## What needs to be done
In the entries below, begin at the line that has "You are a computer-use" and stop after the line that has "You are a GUI"; output those lines exactly, leaving out pictures.

[Start of section]

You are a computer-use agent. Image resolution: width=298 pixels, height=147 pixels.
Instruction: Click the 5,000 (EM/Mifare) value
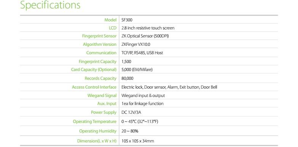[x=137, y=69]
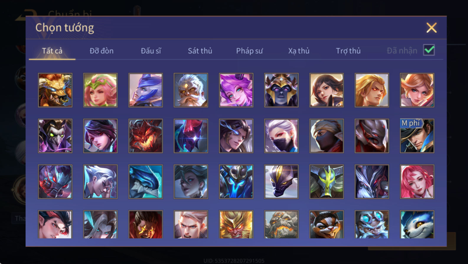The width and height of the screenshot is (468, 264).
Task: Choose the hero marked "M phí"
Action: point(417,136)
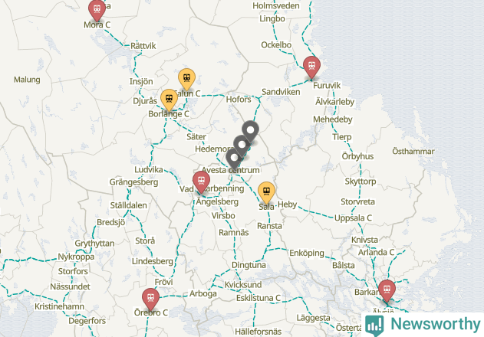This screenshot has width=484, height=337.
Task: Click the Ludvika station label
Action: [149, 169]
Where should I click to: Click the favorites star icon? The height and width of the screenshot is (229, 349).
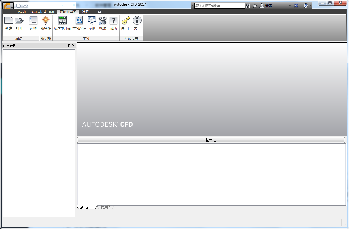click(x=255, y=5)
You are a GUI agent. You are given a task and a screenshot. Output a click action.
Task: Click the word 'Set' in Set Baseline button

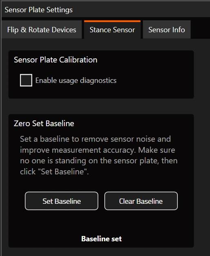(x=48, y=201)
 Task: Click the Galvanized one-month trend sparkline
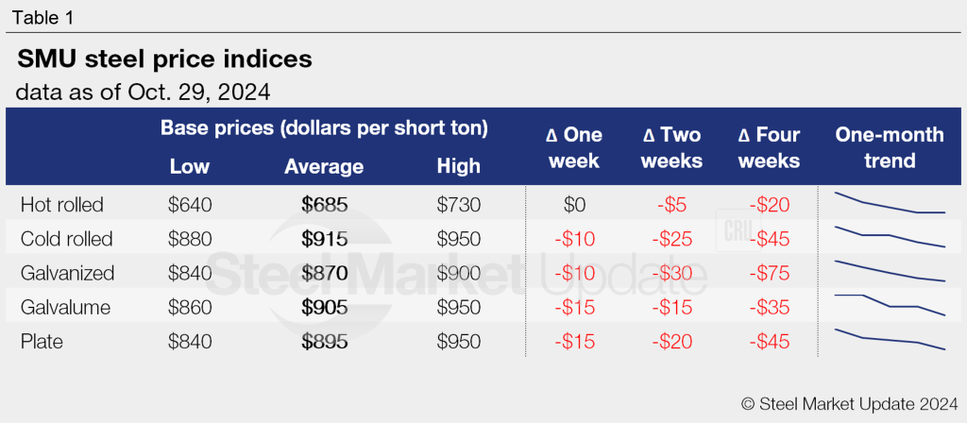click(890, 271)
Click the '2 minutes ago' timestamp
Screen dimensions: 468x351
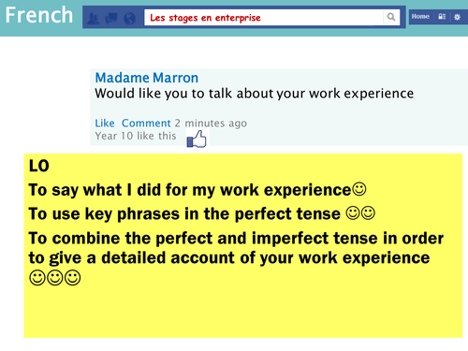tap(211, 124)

[End of section]
[Start of section]

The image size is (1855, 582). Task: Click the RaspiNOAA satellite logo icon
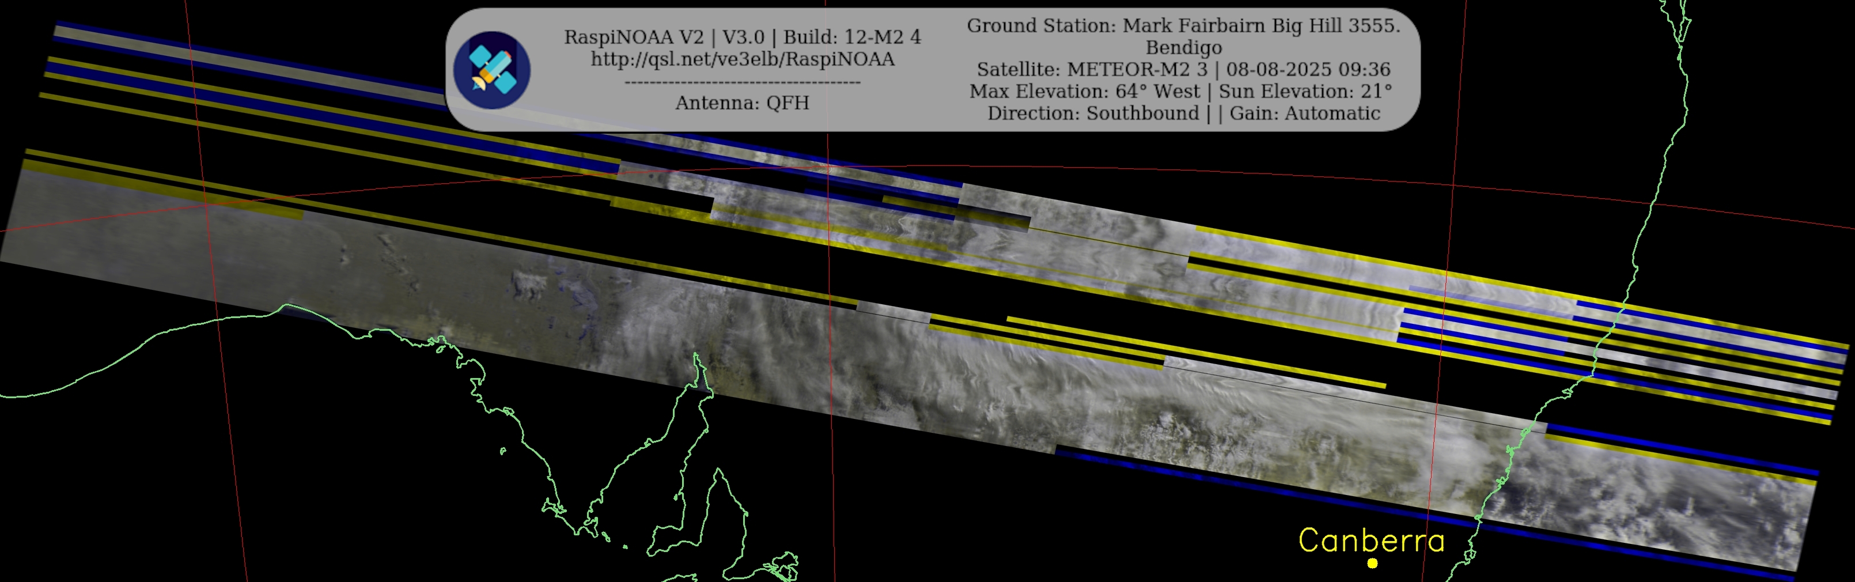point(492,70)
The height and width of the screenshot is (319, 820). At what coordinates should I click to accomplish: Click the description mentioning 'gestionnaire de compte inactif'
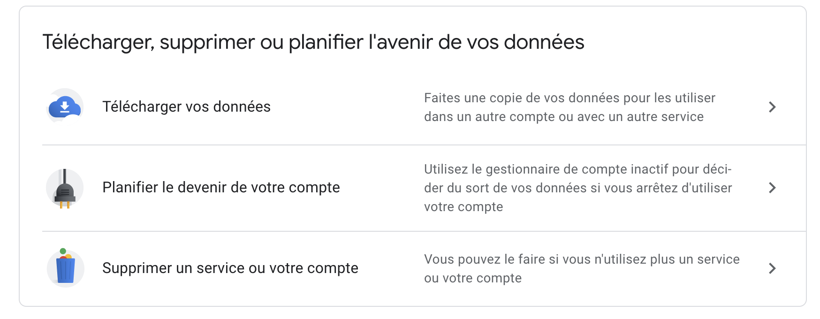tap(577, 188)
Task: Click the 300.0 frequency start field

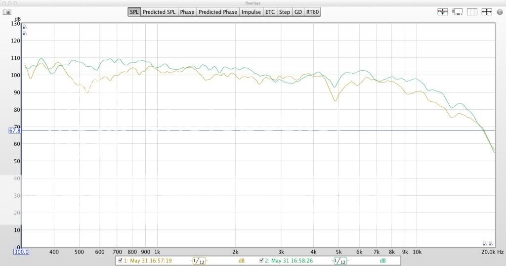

[End of section]

## Task output
You are a computer-use agent. Image resolution: width=298 pixels, height=147 pixels.
Instruction: Click the 5,000 (EM/Mifare) value
[x=137, y=69]
The width and height of the screenshot is (468, 264).
Task: Choose the hero marked "M phí"
Action: point(417,136)
This screenshot has width=484, height=337.
Task: Click the Ludvika station label
Action: [149, 169]
Where should I click to: Click the favorites star icon? The height and width of the screenshot is (229, 349).
click(x=255, y=5)
You are a GUI agent. You are given a task and a screenshot. Output a click action.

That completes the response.